=== Description of the task ===
Pictures are not part of the copy. Set down exactly the lines from the one containing "The width and" through the last line of the material below.

=== Provided information ===
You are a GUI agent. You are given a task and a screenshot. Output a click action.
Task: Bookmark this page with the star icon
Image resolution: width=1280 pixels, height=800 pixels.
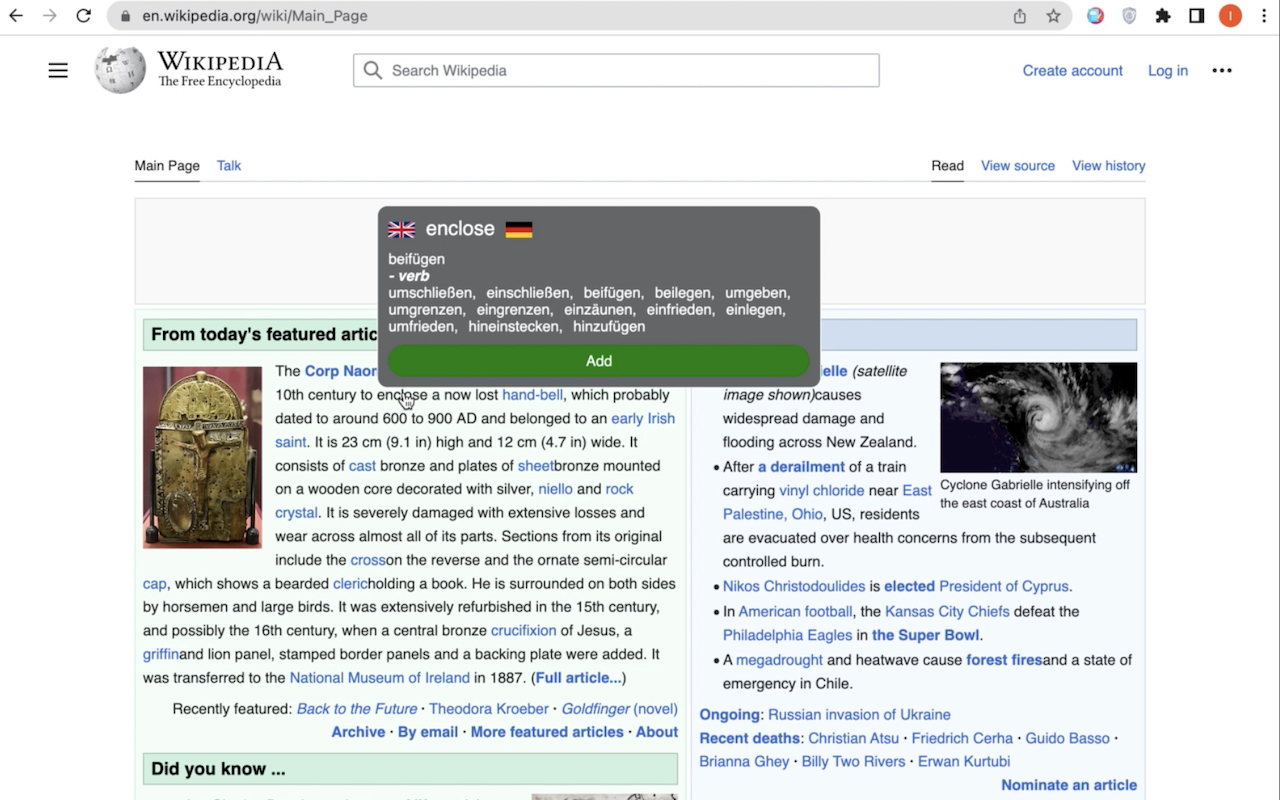point(1053,16)
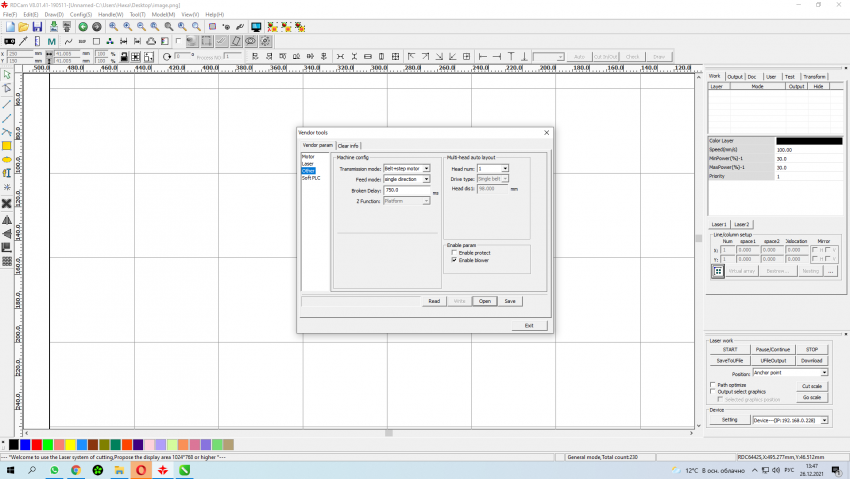Click the green M icon in toolbar
This screenshot has width=850, height=479.
[51, 42]
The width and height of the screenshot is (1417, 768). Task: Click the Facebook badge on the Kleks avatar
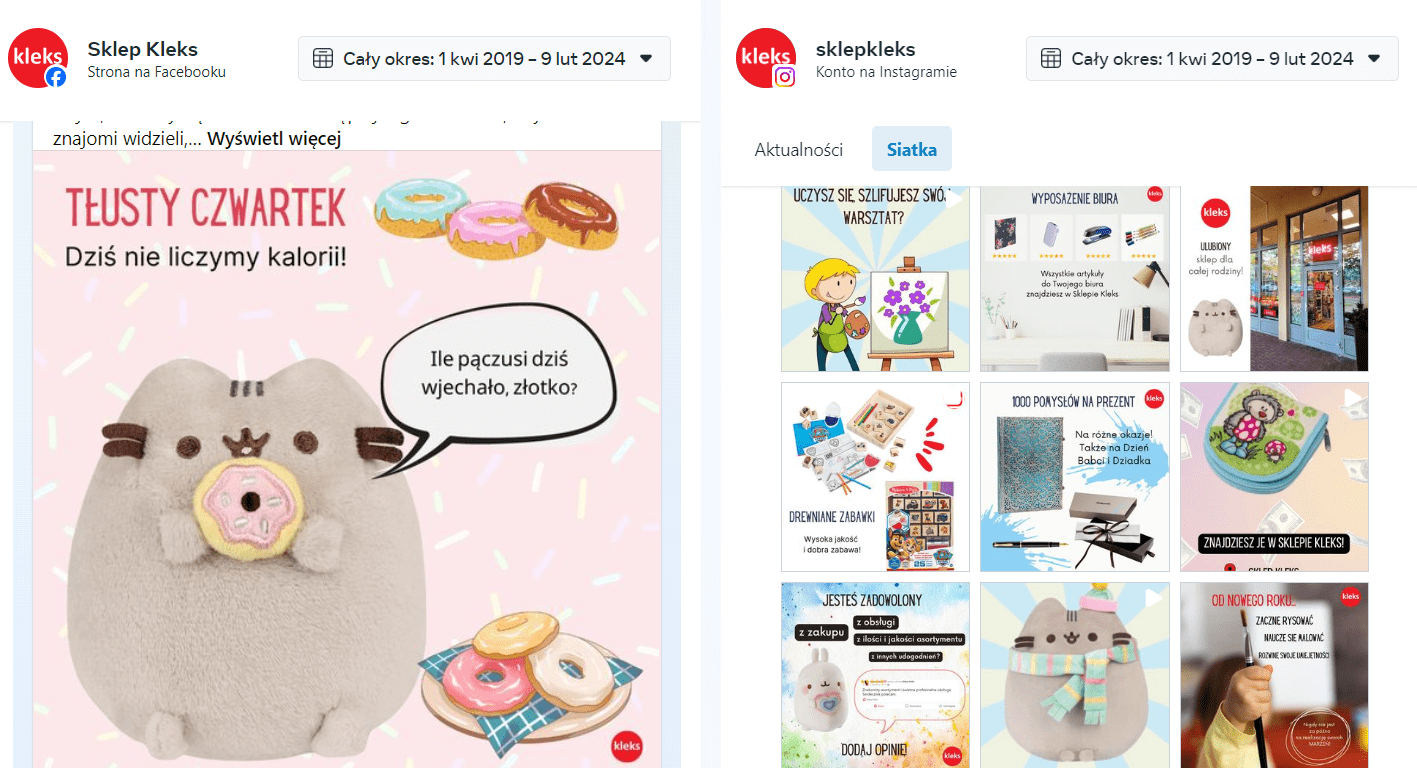pyautogui.click(x=57, y=77)
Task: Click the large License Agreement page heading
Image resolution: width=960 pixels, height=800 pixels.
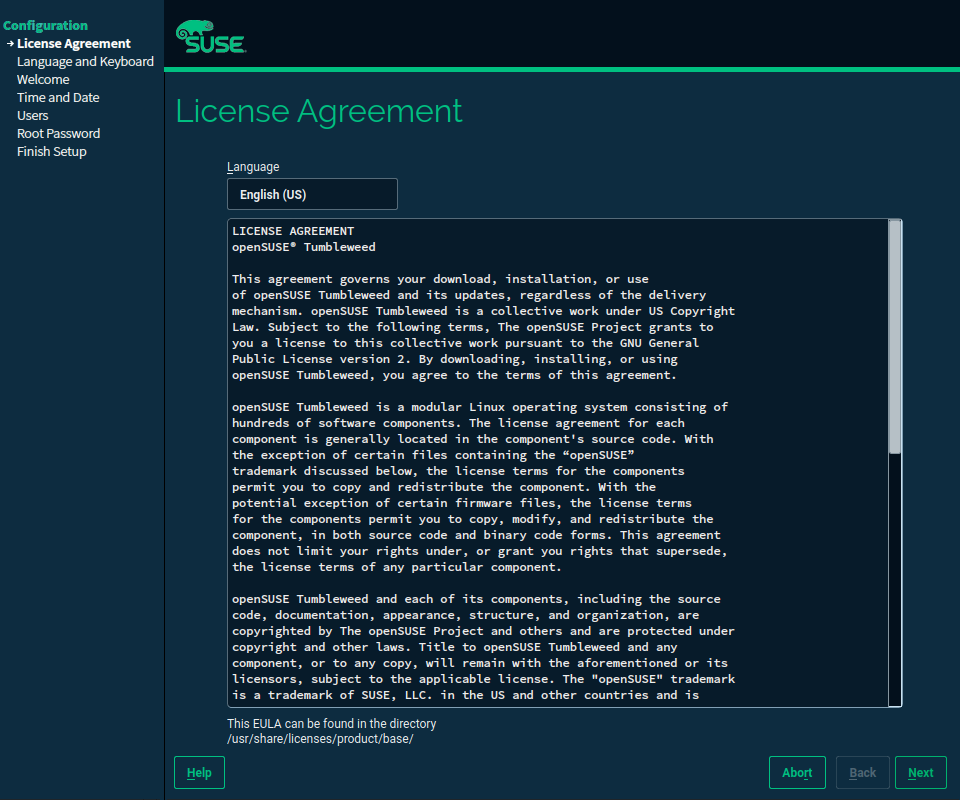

=== Response ===
The width and height of the screenshot is (1417, 768). Task: Click the Facebook badge on the Kleks avatar
pyautogui.click(x=57, y=77)
Task: Click the large License Agreement page heading
Image resolution: width=960 pixels, height=800 pixels.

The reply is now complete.